WASHINGTON — This week the Census released the 2020 decennial tally of the population of the nation and all 50 states — and both parties took notice. The count that determines each state’s number of seats in the House of Representatives and votes for the Electoral College was likely impacted by the COVID-19 pandemic, but still left a fairly familiar list of winners and losers.

In fact, looking at the Census tallies over time, the numbers generally showed a continuation of clear patterns in where the country’s population and political power has shifted in the last 50 years.

Those shifts are, without question, meaningful, but as people wade into the analysis, there is evidence that they also may mean less than people believe in terms of the national political picture.

Let’s start with this year’s winners and losers.

Texas added two seats to bring its number of members to 38 and its electoral votes tally to 40. And five states — Colorado, Florida, Montana, North Carolina and Oregon — saw smaller gains, all adding one seat each.

And what the Census giveth, it also taketh away. On the other side of the ledger seven states each lost one seat and one electoral vote.

For California, this Census was an ignominious first: It was the first time the state lost a House seat in a Census. For the others on the lost list though — Illinois, Michigan, New York, Ohio, Pennsylvania and West Virginia — the numbers are more of an extension of a much longer trend.

If you go back 50 years to the 1970 Census and tally up the states that are the biggest winners and losers you see some familiar state names and some big numbers.

There’s a pretty clear pattern in those numbers. The U.S. population has been moving south and west over the past 50 years. Not one of the biggest loser states is west of the Mississippi River or south of the Mason-Dixon Line.

And to be clear, all that movement is relevant to the governing in the United States.

Raw population growth impacts spending and programs. It’s easier for states or regions to get money from Congress if they have a bigger constituency. And the geographic shift adds wrinkles as well. The issues that impact border states are different than those that impact the Great Lakes region.

But the national electoral impacts can be harder to judge.

There was a time when the shift of political power to the Sun Belt was seen as a sign of rising strength for the GOP. Population gains in the south, where the Republican Party was ascendant, seemed to paint a rosy picture for the party. And declines in northern states, many with strong union populations, looked bad for the Democrats.

Flash forward to 2021, however, and the picture looks more muddled. Of the 10 states on that list, four (two in the Great Lakes and two in the Sun Belt) have looked more purple than blue or red in the last presidential elections.

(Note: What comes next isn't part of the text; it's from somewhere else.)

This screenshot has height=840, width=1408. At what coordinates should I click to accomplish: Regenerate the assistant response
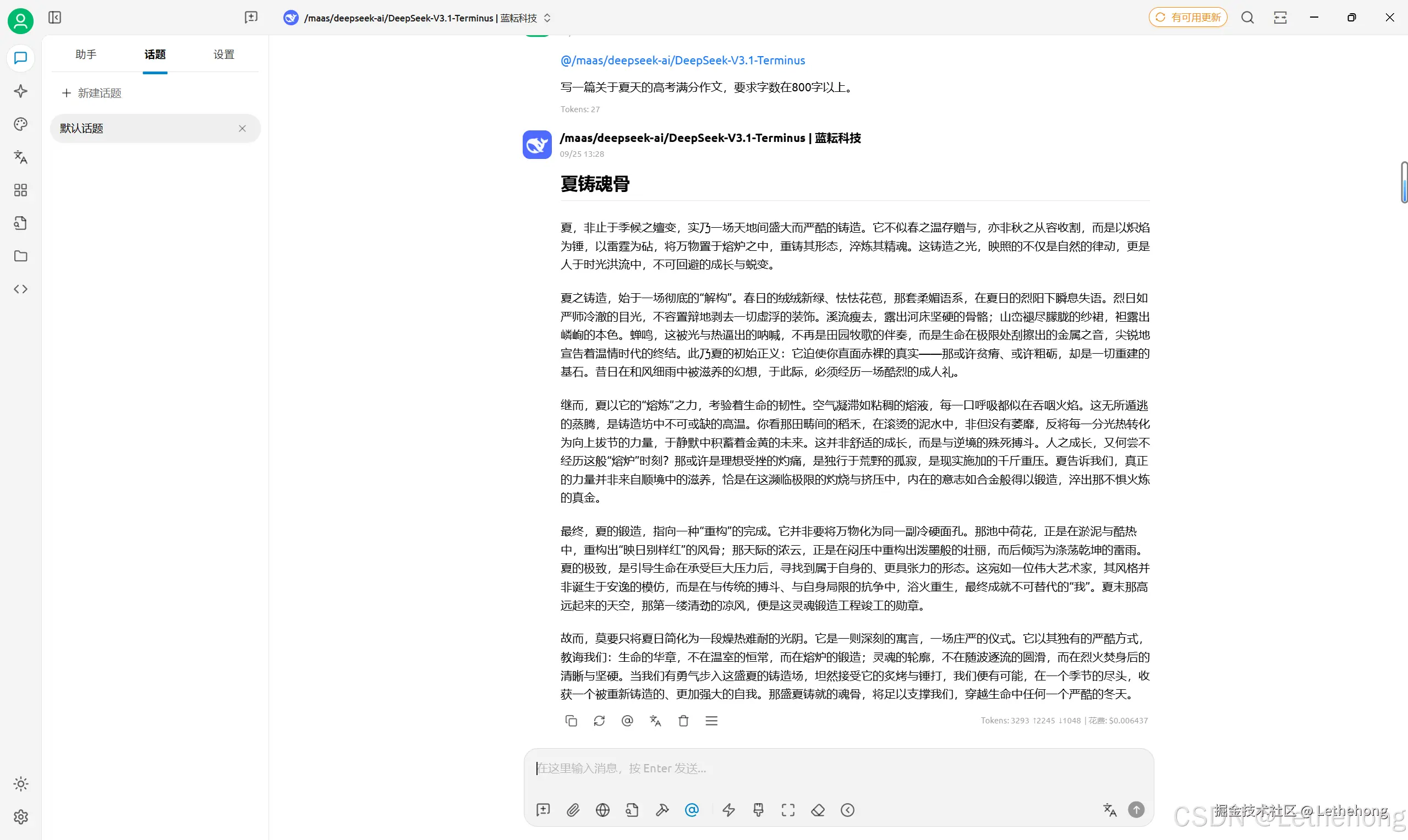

In 2016, Arizona, Georgia, Michigan and Pennsylvania, cast their presidential votes for Republican Donald Trump. But in 2020, they all shifted blue and went for Democrat Joe Biden. Meanwhile, California, Illinois and New York, went blue in both years. And Florida, Ohio and Texas went red twice.

But even that analysis ignores the subtleties in those “red” Sun Belt state votes. Florida, the perennial battleground was close in both elections. Trump’s margin of victory was a little more than 1 point in 2016 and a little more than 3 points in 2020. And Texas, while still Republican, has been trending blue for the last few elections. Trump won it by fewer than 6 points in 2020.

The point here is that Census numbers and population shifts, while important to governing, show another immutable truth of politics and life. Things change.

When places grow or shrink, their populations change. The issues that drive the national conversation change. And, as the last few years have clearly shown, the nation’s two major political parties are always changing.

That’s an important point to keep on mind as the analysis of the coming weeks unfolds. The clear political, cultural and economic trends that analysts use to examine the new Census numbers of 2021 may look very different in 2030.